Hi everyone,    im new to the forum so i thought i'd post a topic about something that i stumbled across recently. I'm looking for insight and past experiences with fluorocarbon leader, specifically 4lb for targeting bream. So whats your fav brand, have you had problems with a particular brand etc.
What do u guys think of sunline, black magic, yo-zuri and berkley (sensei). I know people have personal preferences but i want to isolate one or two brands that are most popular and the cheap ones that fail to work :shock: 
thanks heaps  
jack


----------



## Squidder (Sep 2, 2005)

Sunline FC Rock fluoro has been good to me in 4lb as leader material, and is well priced IMO (~$20-25 for 100m)


----------



## GT79 (Mar 4, 2011)

Hi and welcome.
I am fairly new to Fluorocarbon also.
Biggest thing I have found is that different ones seem to work better with different knots . . . Particularly in the lighter stuff.
So experiment until you find what suits you and the line you are using.

GT79


----------



## BIGKEV (Aug 18, 2007)

I use Nitlon and have always been happy with it. Have tried others such as black magic, yamatoyo etc but for some reason continue to go back to the Nitlon now, maybe it has a nicer packaging.....


----------



## kayakone (Dec 7, 2010)

New to fluorocarbon too, but just bought some 
System Leader FC 100.....100m for $ 49.95 Breaking Strain: 20lb From Tacklewarehouse (bet you it's in my post box tomorrow).

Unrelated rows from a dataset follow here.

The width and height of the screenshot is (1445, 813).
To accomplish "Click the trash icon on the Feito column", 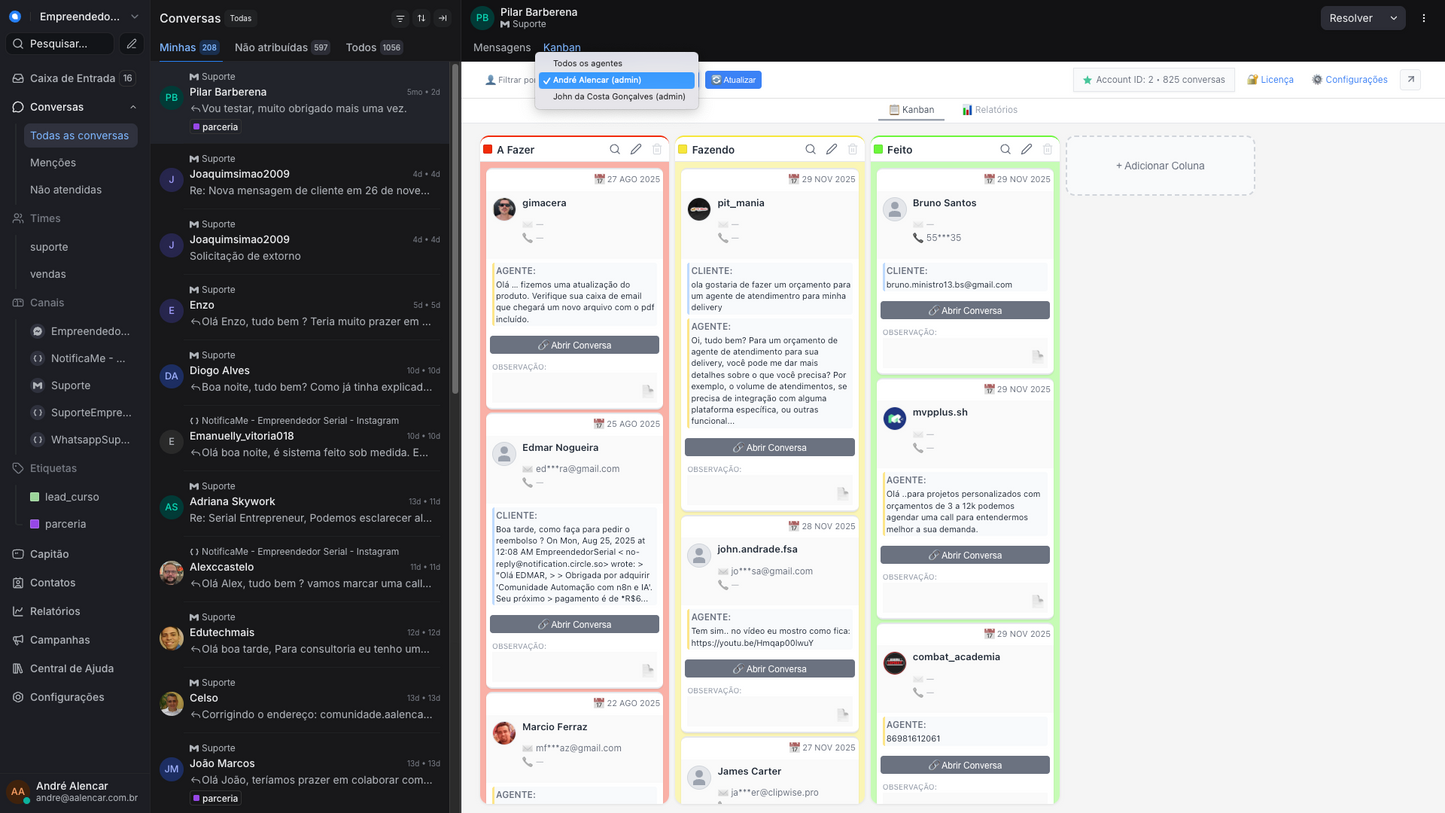I will pyautogui.click(x=1047, y=148).
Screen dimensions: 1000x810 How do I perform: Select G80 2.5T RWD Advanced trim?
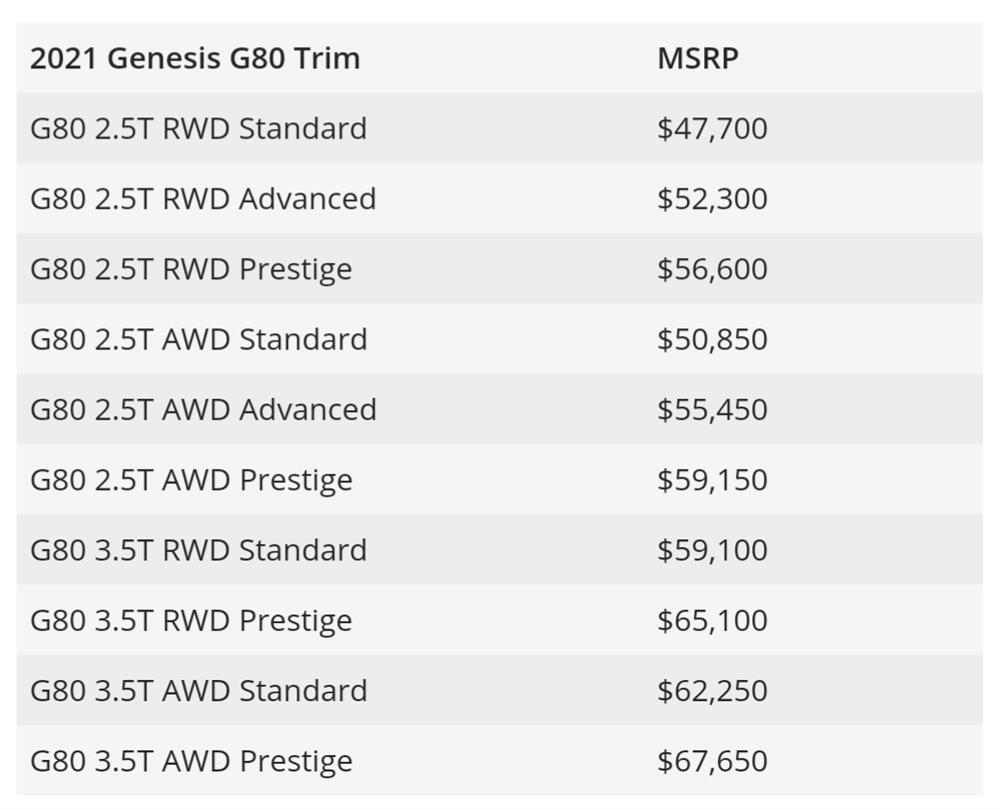click(x=203, y=198)
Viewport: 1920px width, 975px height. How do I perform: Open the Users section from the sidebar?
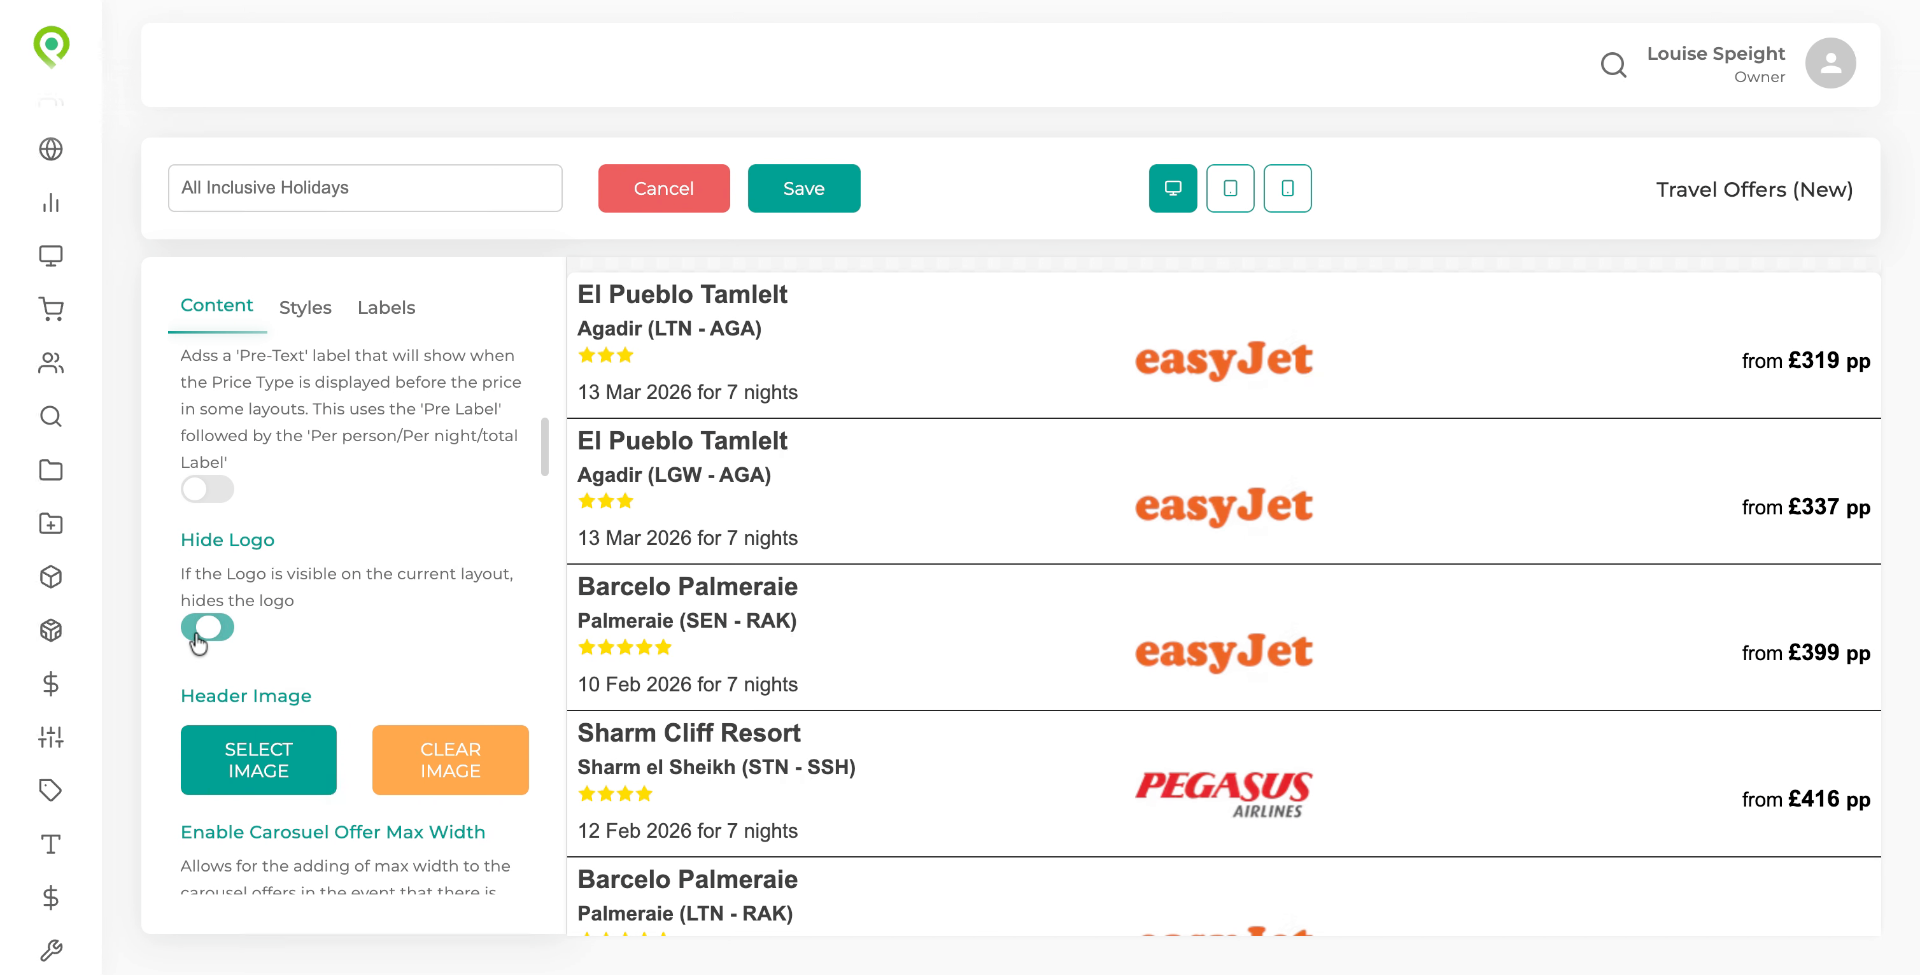click(51, 363)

Much heavier than your app, but I'll let you know if it improves the catch rate. After all, that's what it's about. It's also supposed to be better abrasion resistant than monofilament.

Cheers


----------



## Scott (Aug 29, 2005)

I am partial to Yamatoyo Famel Rockfish for around structure as it has excellent abrasion resistance and Yamatoyo Famel Trout for on the flats as it is thinner and softer but has far less abrasion resistance. Prior to this i was quite happy with FC Rock but think the Rockfish is a little bit tougher.


----------



## Evoids (Jan 10, 2009)

I like the sunline FC rock fluro and black magic both in 4lb. But if you dont want to break the bank I've used the Rovex fluro and its cheap as compared to others but still works. You can get a spool from K-mart or big W for around $8. The lightest weight it comes in is 6lb though. I've used the rovex stuff plenty when conditions allowed and found it works just as well as the others.


----------



## FHM (Mar 21, 2008)

BIGKEV said:


> I use Nitlon and have always been happy with it. Have tried others such as black magic, yamatoyo etc but for some reason continue to go back to the Nitlon now, maybe it has a nicer packaging.....

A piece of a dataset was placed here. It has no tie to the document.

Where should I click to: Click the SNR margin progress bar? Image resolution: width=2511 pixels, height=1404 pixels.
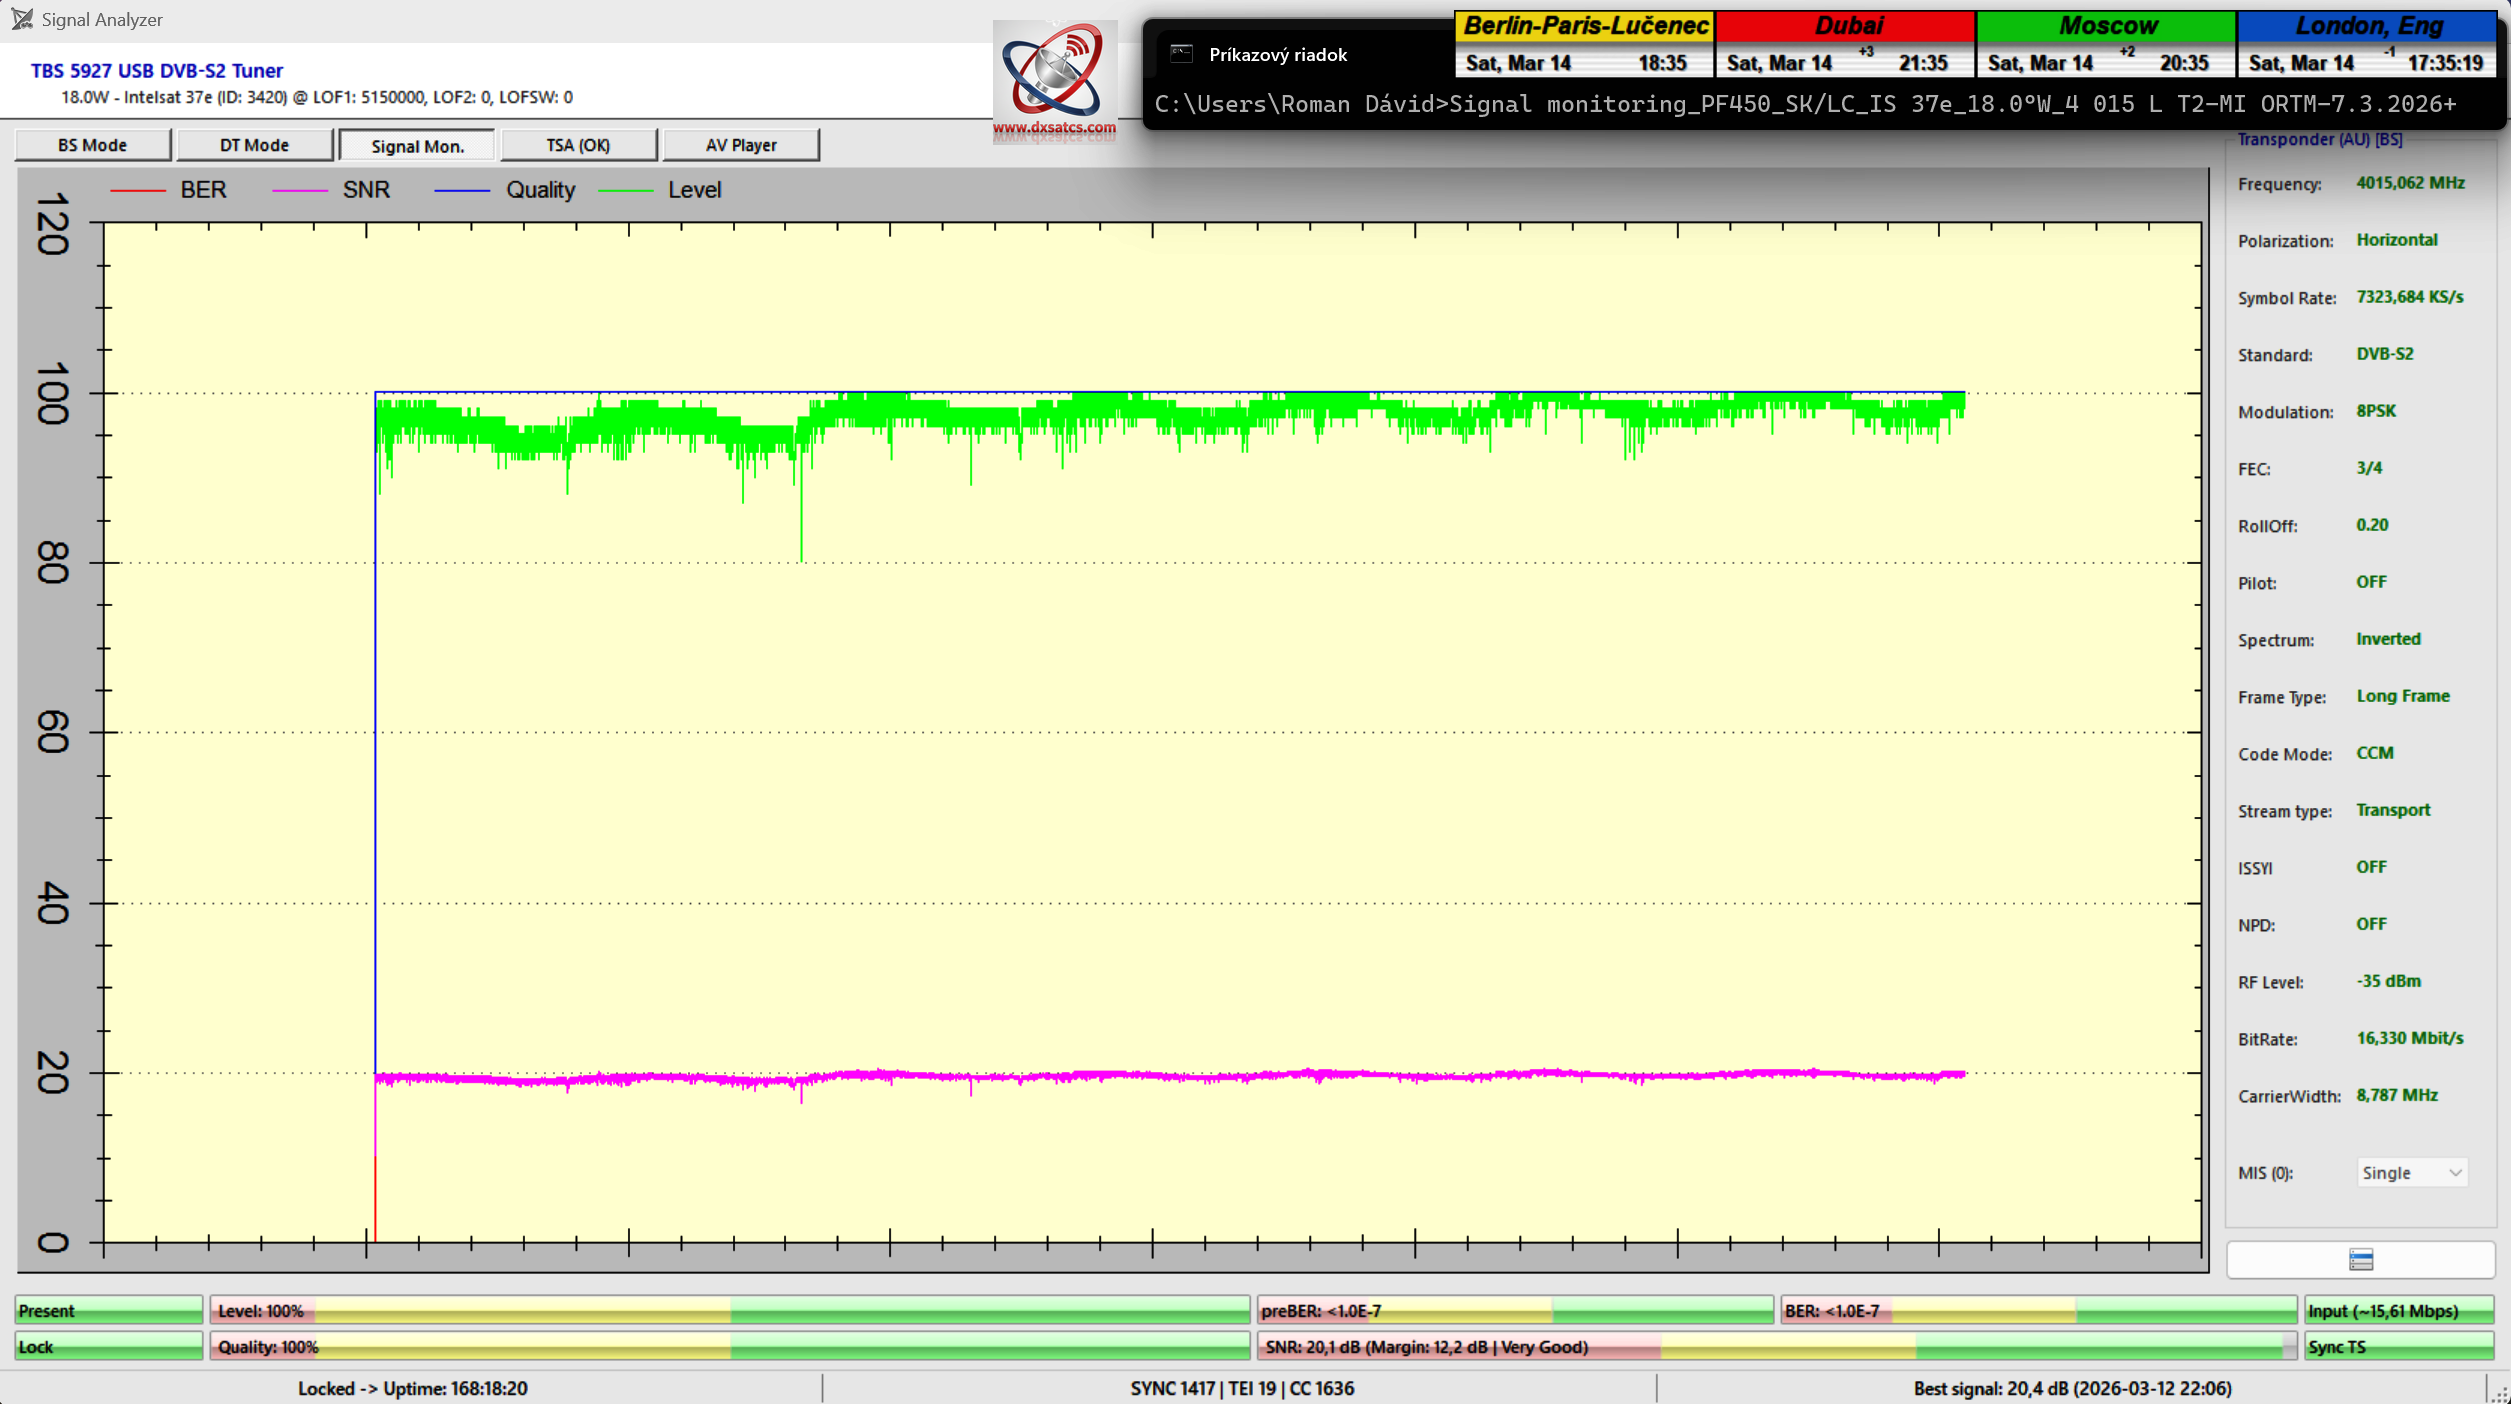click(1775, 1347)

+1 to Nitlon Fluorocarbon Leader, I have them in size 4lb right up to 30lb.


----------



## wadefishes (May 8, 2011)

i used 4 lb berkley sensei the other the day its great, sensitive but make sure you use the albright knot because the knot snaps if you are using a double uni or slim beauty.


----------



## mikey1 (Sep 21, 2011)

Hi Jack,

I have used 6 and 10lb in Berkley Vanish, with no dramas.

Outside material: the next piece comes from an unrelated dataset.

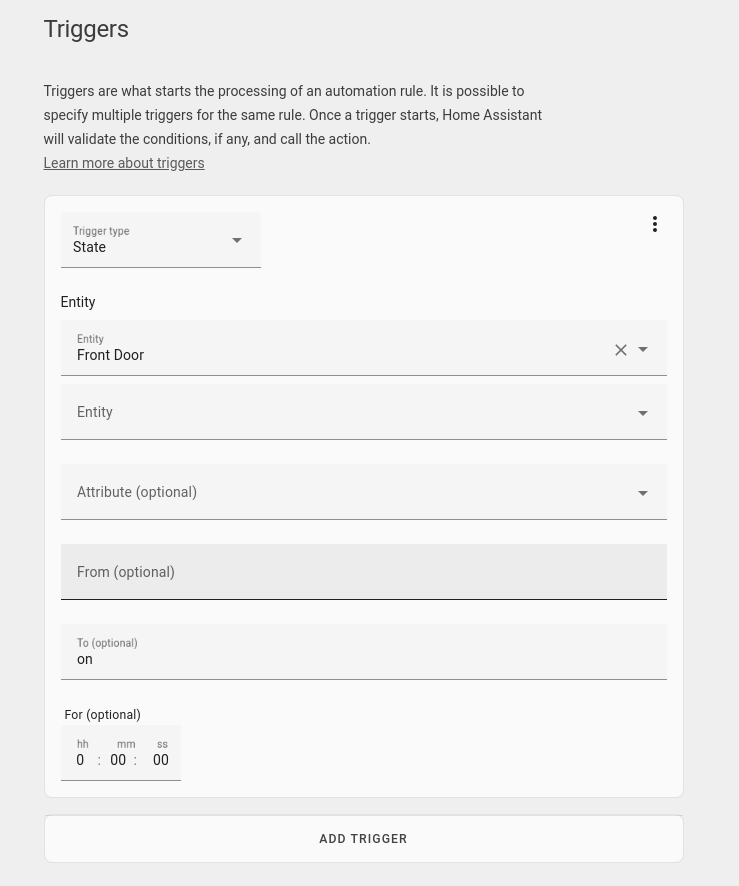Open the Learn more about triggers link
This screenshot has height=886, width=739.
click(x=124, y=163)
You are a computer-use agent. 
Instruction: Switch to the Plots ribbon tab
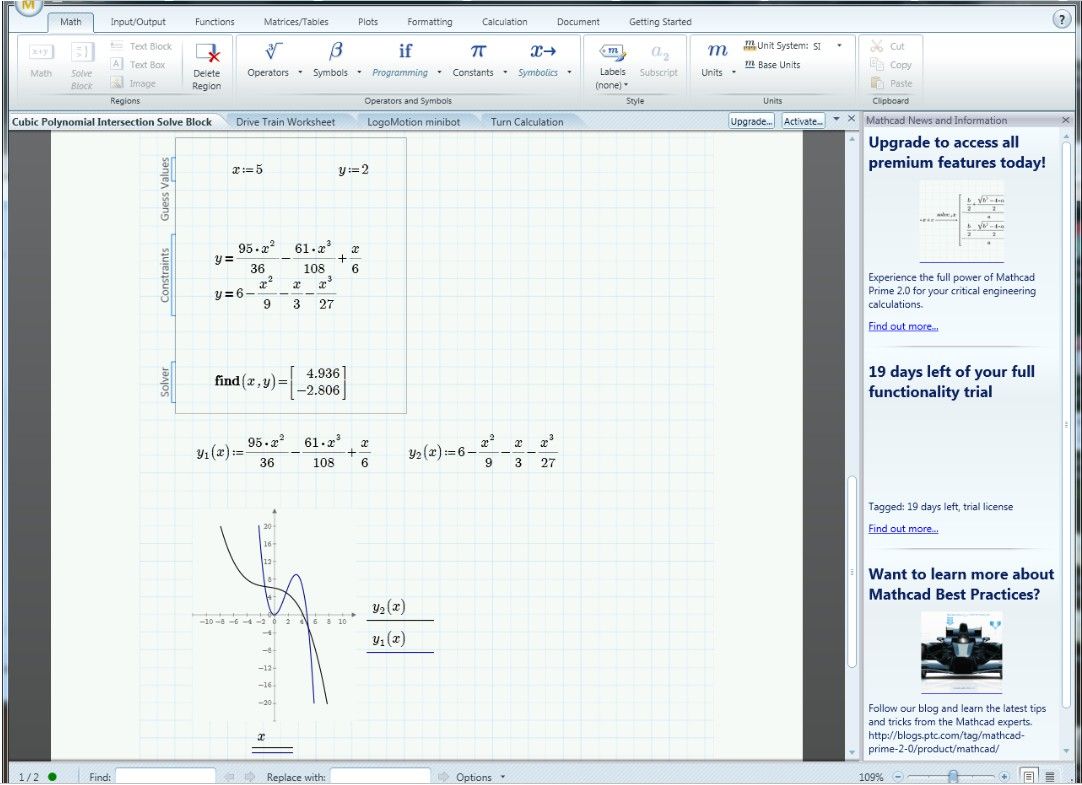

Recently, I have been using 4lb for bream, whiting, flathead etc and 16lb for Jewies and Snapper in the Sunline FC rock and have been very impressed with it.

Cheers,
Mike


----------



## punchanello (Oct 6, 2011)

Unless I'm fishing racks or heavy structure I usually stick with a 3 lb Nitlon or Sunline varieties. I go heavier when there's rough terrain.

In response to Occy's post, I also believe that there is a lot of wank that goes on in marketing fishing products. Especially in those areas with a tournament scene.

But, I do genuinely see a difference with some of the more expensive products. In there's a genuine difference in terms of abrassion resistance, visibility, diameter or strength I will pay the extra five bucks or so.


----------



## Bream2nv (Jun 19, 2011)

Sunline FC Rock all the way!


----------



## actionsurf (Jul 8, 2010)

If it's good enough for Greg L and Tristan T, it's good enough for me. Sunline FC Rock.


----------



## Nativeman (Sep 6, 2005)

Just looked, FC Rock..good stuff.


----------